• [EXERCISE] Retype the records below exactly as they stand, but with no images.
■ ■ ■
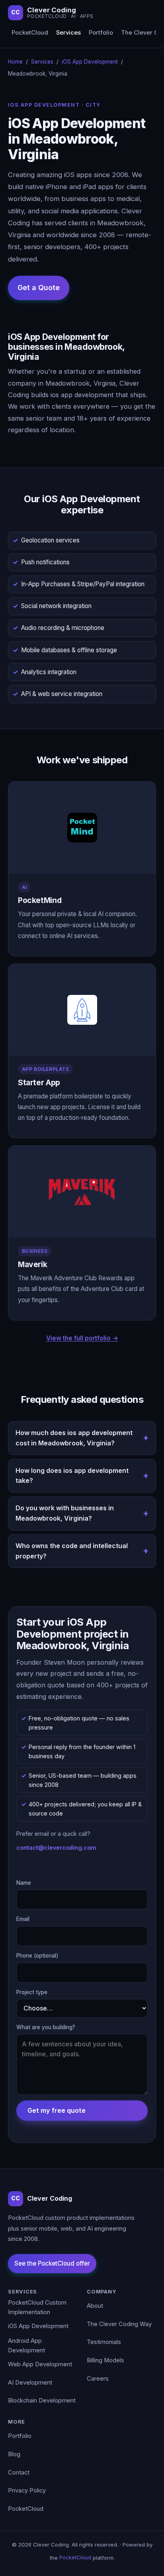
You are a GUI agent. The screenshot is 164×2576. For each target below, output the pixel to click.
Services (68, 32)
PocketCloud (30, 32)
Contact (18, 2472)
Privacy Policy (27, 2490)
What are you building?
■ ■ ■
• [OUTPUT OF THE TASK]
You are a GUI agent. The screenshot is 164×2576. For each target below, output the pixel to click.
Services (68, 32)
PocketCloud (30, 32)
Contact (18, 2472)
Privacy Policy (27, 2490)
What are you building?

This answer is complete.